Task details: Repeat the entire listing exactly as written.

Exercise input:

══════════════════════════════

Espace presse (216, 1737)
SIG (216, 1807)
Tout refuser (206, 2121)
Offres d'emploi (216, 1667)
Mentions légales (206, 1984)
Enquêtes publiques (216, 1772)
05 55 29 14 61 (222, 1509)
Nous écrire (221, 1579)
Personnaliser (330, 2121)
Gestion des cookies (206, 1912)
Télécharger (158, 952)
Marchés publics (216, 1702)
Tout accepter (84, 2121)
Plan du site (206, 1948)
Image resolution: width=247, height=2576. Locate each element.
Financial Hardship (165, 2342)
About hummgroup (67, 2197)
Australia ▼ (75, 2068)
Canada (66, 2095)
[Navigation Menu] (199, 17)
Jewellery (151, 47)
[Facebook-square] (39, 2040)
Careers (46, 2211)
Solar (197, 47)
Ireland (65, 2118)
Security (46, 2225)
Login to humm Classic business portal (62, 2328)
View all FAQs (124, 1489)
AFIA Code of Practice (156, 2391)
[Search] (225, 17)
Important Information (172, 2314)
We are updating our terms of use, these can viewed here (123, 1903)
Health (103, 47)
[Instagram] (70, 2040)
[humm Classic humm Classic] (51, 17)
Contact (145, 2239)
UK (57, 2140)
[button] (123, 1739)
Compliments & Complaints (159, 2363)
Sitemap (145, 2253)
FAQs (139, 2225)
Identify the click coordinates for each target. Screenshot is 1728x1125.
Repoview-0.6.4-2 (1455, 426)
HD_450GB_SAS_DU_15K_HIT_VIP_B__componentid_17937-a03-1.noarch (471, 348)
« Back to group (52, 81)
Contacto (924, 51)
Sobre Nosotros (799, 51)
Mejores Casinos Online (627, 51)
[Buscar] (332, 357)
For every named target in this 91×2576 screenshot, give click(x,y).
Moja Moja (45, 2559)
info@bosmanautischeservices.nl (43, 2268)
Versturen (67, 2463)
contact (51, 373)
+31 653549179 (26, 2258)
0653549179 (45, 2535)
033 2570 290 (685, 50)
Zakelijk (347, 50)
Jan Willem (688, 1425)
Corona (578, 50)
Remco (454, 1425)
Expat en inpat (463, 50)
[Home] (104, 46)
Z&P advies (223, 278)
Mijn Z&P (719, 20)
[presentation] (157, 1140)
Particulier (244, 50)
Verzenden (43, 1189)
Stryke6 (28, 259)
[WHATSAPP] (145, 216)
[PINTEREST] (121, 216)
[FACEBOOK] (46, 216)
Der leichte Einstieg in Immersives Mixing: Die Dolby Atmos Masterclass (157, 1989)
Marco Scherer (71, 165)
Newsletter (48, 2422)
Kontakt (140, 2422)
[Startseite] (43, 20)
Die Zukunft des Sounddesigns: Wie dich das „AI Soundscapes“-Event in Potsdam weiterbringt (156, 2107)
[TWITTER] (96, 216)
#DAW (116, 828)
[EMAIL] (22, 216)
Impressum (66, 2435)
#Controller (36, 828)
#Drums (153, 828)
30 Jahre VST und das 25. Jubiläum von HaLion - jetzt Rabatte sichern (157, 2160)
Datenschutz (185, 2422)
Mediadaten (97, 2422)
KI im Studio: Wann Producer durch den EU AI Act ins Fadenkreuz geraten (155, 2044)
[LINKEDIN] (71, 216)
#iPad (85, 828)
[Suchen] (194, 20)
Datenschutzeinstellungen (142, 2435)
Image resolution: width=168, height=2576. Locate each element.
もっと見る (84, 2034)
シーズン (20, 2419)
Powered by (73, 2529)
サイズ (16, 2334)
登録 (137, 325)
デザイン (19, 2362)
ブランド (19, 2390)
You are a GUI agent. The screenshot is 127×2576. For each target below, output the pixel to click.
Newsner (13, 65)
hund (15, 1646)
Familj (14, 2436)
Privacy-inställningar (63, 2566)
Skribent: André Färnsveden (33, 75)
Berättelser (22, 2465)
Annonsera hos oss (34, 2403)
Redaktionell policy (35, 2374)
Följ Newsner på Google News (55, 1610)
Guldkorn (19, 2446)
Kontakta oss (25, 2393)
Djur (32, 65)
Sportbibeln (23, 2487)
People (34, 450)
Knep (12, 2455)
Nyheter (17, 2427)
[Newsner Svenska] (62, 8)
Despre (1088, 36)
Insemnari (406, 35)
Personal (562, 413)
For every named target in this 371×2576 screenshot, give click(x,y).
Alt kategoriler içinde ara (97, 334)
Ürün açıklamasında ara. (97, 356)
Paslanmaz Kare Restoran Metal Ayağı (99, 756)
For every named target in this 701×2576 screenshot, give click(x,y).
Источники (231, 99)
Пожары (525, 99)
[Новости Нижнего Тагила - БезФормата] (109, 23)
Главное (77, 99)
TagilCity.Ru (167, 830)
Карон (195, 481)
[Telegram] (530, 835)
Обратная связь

══════════════════════════════

Exercise result:
Espace presse (216, 1737)
SIG (216, 1807)
Tout refuser (206, 2121)
Offres d'emploi (216, 1667)
Mentions légales (206, 1984)
Enquêtes publiques (216, 1772)
05 55 29 14 61 (222, 1509)
Nous écrire (221, 1579)
Personnaliser (330, 2121)
Gestion des cookies (206, 1912)
Télécharger (158, 952)
Marchés publics (216, 1702)
Tout accepter (84, 2121)
Plan du site (206, 1948)
Image resolution: width=247, height=2576. Locate each element.
Financial Hardship (165, 2342)
About hummgroup (67, 2197)
Australia ▼ (75, 2068)
Canada (66, 2095)
[Navigation Menu] (199, 17)
Jewellery (151, 47)
[Facebook-square] (39, 2040)
Careers (46, 2211)
Solar (197, 47)
Ireland (65, 2118)
Security (46, 2225)
Login to humm Classic business portal (62, 2328)
View all FAQs (124, 1489)
AFIA Code of Practice (156, 2391)
[Search] (225, 17)
Important Information (172, 2314)
We are updating our terms of use, these can viewed here (123, 1903)
Health (103, 47)
[Instagram] (70, 2040)
[humm Classic humm Classic] (51, 17)
Contact (145, 2239)
UK (57, 2140)
[button] (123, 1739)
Compliments & Complaints (159, 2363)
Sitemap (145, 2253)
FAQs (139, 2225)
Identify the click coordinates for each target. Screenshot is 1728x1125.
Repoview-0.6.4-2 (1455, 426)
HD_450GB_SAS_DU_15K_HIT_VIP_B__componentid_17937-a03-1.noarch (471, 348)
« Back to group (52, 81)
Contacto (924, 51)
Sobre Nosotros (799, 51)
Mejores Casinos Online (627, 51)
[Buscar] (332, 357)
For every named target in this 91×2576 screenshot, give click(x,y).
Moja Moja (45, 2559)
info@bosmanautischeservices.nl (43, 2268)
Versturen (67, 2463)
contact (51, 373)
+31 653549179 (26, 2258)
0653549179 (45, 2535)
033 2570 290 (685, 50)
Zakelijk (347, 50)
Jan Willem (688, 1425)
Corona (578, 50)
Remco (454, 1425)
Expat en inpat (463, 50)
[Home] (104, 46)
Z&P advies (223, 278)
Mijn Z&P (719, 20)
[presentation] (157, 1140)
Particulier (244, 50)
Verzenden (43, 1189)
Stryke6 (28, 259)
[WHATSAPP] (145, 216)
[PINTEREST] (121, 216)
[FACEBOOK] (46, 216)
Der leichte Einstieg in Immersives Mixing: Die Dolby Atmos Masterclass (157, 1989)
Marco Scherer (71, 165)
Newsletter (48, 2422)
Kontakt (140, 2422)
[Startseite] (43, 20)
Die Zukunft des Sounddesigns: Wie dich das „AI Soundscapes“-Event in Potsdam weiterbringt (156, 2107)
[TWITTER] (96, 216)
#DAW (116, 828)
[EMAIL] (22, 216)
Impressum (66, 2435)
#Controller (36, 828)
#Drums (153, 828)
30 Jahre VST und das 25. Jubiläum von HaLion - jetzt Rabatte sichern (157, 2160)
Datenschutz (185, 2422)
Mediadaten (97, 2422)
KI im Studio: Wann Producer durch den EU AI Act ins Fadenkreuz geraten (155, 2044)
[LINKEDIN] (71, 216)
#iPad (85, 828)
[Suchen] (194, 20)
Datenschutzeinstellungen (142, 2435)
Image resolution: width=168, height=2576. Locate each element.
もっと見る (84, 2034)
シーズン (20, 2419)
Powered by (73, 2529)
サイズ (16, 2334)
登録 (137, 325)
デザイン (19, 2362)
ブランド (19, 2390)
You are a GUI agent. The screenshot is 127×2576. For each target below, output the pixel to click.
Newsner (13, 65)
hund (15, 1646)
Familj (14, 2436)
Privacy-inställningar (63, 2566)
Skribent: André Färnsveden (33, 75)
Berättelser (22, 2465)
Annonsera hos oss (34, 2403)
Redaktionell policy (35, 2374)
Följ Newsner på Google News (55, 1610)
Guldkorn (19, 2446)
Kontakta oss (25, 2393)
Djur (32, 65)
Sportbibeln (23, 2487)
People (34, 450)
Knep (12, 2455)
Nyheter (17, 2427)
[Newsner Svenska] (62, 8)
Despre (1088, 36)
Insemnari (406, 35)
Personal (562, 413)
For every named target in this 371×2576 screenshot, give click(x,y).
Alt kategoriler içinde ara (97, 334)
Ürün açıklamasında ara. (97, 356)
Paslanmaz Kare Restoran Metal Ayağı (99, 756)
For every named target in this 701×2576 screenshot, give click(x,y).
Источники (231, 99)
Пожары (525, 99)
[Новости Нижнего Тагила - БезФормата] (109, 23)
Главное (77, 99)
TagilCity.Ru (167, 830)
Карон (195, 481)
[Telegram] (530, 835)
Обратная связь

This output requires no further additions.